(Stored items)
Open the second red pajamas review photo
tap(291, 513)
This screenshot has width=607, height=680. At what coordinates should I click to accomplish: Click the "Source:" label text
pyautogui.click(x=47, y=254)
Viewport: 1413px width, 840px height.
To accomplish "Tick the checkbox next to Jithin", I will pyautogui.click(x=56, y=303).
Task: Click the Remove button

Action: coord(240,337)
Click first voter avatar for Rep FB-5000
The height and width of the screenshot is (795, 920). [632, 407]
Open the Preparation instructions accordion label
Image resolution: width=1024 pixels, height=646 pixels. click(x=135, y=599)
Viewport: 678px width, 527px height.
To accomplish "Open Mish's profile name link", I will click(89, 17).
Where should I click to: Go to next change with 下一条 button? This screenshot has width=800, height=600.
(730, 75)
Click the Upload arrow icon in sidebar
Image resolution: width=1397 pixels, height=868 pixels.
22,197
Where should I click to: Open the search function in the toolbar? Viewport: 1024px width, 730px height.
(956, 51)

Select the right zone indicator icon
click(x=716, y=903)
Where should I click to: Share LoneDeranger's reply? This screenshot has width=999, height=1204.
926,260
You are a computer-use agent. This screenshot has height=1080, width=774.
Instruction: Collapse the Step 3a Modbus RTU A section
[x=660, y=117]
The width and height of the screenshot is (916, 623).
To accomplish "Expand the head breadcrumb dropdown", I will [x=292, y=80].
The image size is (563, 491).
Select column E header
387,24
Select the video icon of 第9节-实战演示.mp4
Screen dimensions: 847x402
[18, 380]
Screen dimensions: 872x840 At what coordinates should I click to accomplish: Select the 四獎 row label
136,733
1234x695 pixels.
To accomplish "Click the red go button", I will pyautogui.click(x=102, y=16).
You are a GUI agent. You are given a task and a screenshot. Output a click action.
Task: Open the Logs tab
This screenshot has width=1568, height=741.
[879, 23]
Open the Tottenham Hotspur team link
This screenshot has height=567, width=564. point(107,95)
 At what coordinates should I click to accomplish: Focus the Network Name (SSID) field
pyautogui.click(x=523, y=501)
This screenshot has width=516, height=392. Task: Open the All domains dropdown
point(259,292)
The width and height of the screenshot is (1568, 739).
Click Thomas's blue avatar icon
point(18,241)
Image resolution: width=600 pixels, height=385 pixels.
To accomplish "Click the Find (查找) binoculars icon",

■ Directions: Pull every line containing the string "will" out of the data above and copy it.

■ Exercise output:
To accomplish "Tick the checkbox next to Jithin", I will pyautogui.click(x=56, y=303).
To accomplish "Open Mish's profile name link", I will click(89, 17).
To accomplish "Expand the head breadcrumb dropdown", I will [x=292, y=80].
To accomplish "Click the red go button", I will pyautogui.click(x=102, y=16).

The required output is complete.